Where would you like this research to be pushed in the near future? Can you share some hypothesis of what you think / wish you would find?

The direction that I want to take my research into now is practical implementation. I am using the findings and the knowledge gained during my academic study as a foundation of FRAKS© Paris, which is a tech-oriented intelligence agency focused on marketing and communication. I co-founded the agency together with a strategic consultant and a fashion tech expert, Frank Pouchoulin. 
Besides creating ad-hoc strategies for our clients, Fraks© aims to become a point of reference in the area that merges fashion and gaming. We are building a platform, a community that informs and unites fashion and gaming enthusiasts by making their voices heard on different social media platforms such as Instagram and Twitch.

In terms of predictions, I think that mankind will keep on conquering the digital world and exploring its potentials deeper. I am convinced that the experiences that we will be able to “live” online as avatars will keep multiplying and become richer both technologically and emotionally. 
Lastly, I have to admit that I also consider resuming my academic career in the future and aim for a Ph.D. related to fashion tech as well as lecturing.

 

There are some shaky attempts, as well as very good practice linked to the introduction of games or the concept of gamification into Education. With your background, both as a researcher into “the gaming community” and your work as a data analyst, how do you see this subject play out?

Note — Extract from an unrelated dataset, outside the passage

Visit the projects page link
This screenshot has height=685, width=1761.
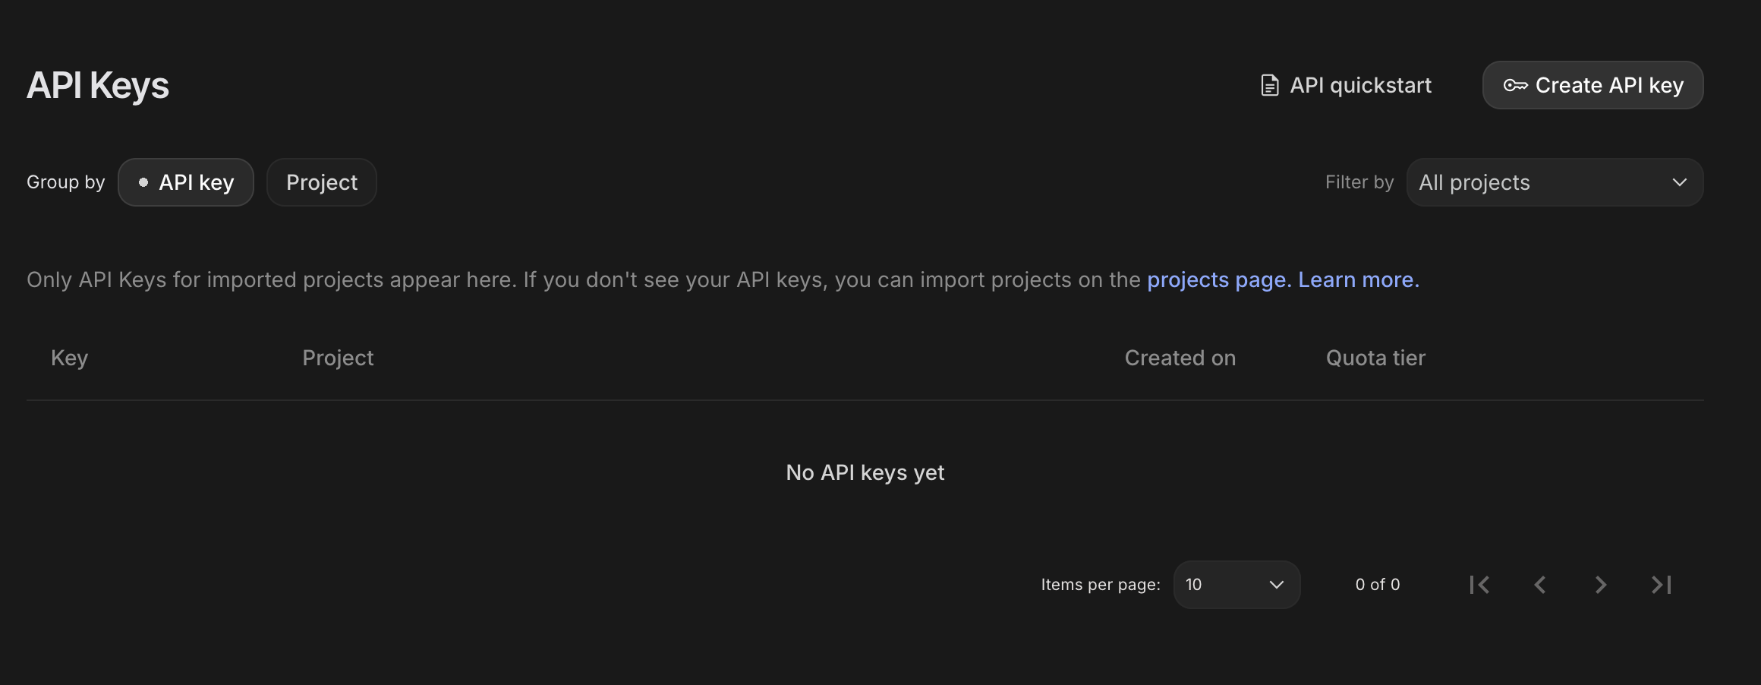(x=1216, y=279)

Where are the boundaries?

This is a fascinating subject, as gamification has been implemented in various industries from Education to the Military and has proven to demonstrate excellent results. For example, in 2017 the Danish armed forces started to search for gamers that could join the ranks of pilots, flight commanders, and radar operators. It was found that gamers have developed multiple skills such as remaining calm under pressure, orientating well, reacting, and making decisions quickly. 

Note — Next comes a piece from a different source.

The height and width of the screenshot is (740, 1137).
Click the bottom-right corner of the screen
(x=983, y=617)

Overall, the main goal of gamification is to engage the user through motivational psychology and the core principle of this practice has always been a part of the Education system. If we think about it, the first knowledge gained by kids usually comes in a game format. While before it was mostly done through real-life games, now it’s transitioning to the computer screens. 

Ultimately, gaming satisfies 4 out of 5 of the basic human needs described in Maslow’s Hierarchy of Needs, which is why to a certain extent almost everyone may be considered a gamer. Hence, gamification is an approach that has the potential to be suitable for a large group of people.

 

Your current favourite book? What is special about it?

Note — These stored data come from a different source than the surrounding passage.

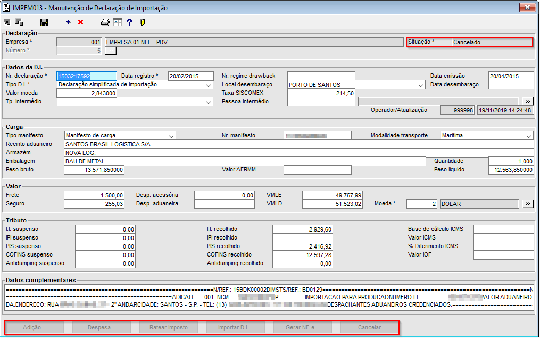Screen dimensions: 540x338
Task: Open help with the question mark icon
Action: pos(129,22)
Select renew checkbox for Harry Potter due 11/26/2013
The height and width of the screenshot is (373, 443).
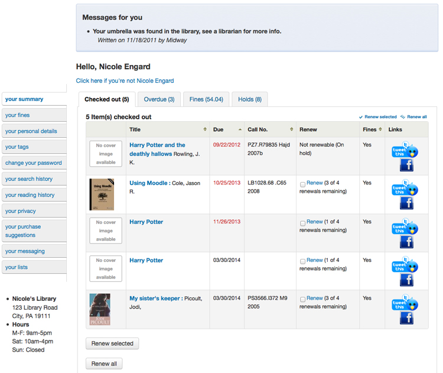(302, 223)
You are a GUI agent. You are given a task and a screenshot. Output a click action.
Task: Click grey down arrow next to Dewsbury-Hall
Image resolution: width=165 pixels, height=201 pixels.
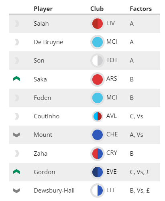(x=16, y=191)
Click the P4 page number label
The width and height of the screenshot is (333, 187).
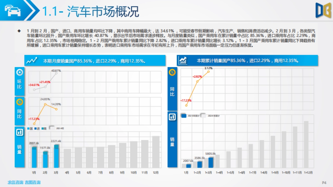click(324, 182)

My pick is a book by Israeli author Yuval Noah Harari called “Homo Deus: A Brief History of Tomorrow”. This book made me look differently at many things. Each chapter is filled with brilliant thoughts that almost make you feel like a Neanderthal with an iPhone, living in his bubble without seeing a big picture of the world. I never realized that such a multitude of non-obvious cause-and-effect relationships forms the vector of human evolution.

I agree with the author on the idea that humans today keep having less space for faith, as we are gradually being replaced by computer algorithms. At the same time, the future cannot be predicted with accuracy, because any prediction immediately changes it, and we have the strength to change predictions, change ourselves and, therefore, change the future.

High technologies and algorithms are actively changing our lives, making it easier and more multifaceted. As a data analyst, I see this happening on the daily basis. At the same time, our personal data becomes more and more accessible for different algorithms. This is the whole essence of the emerging problem: what power will algorithms eventually have over people? Will they have any? And what will happen to us?

 

Thank you very much Ksenija. I am looking forward to reading and seeing more of your innovative work very soon.

 

Thomas Brigger asked the questions in an interview via email in February 2021.
picture courtesy of Garguillo Mélissa, 2018.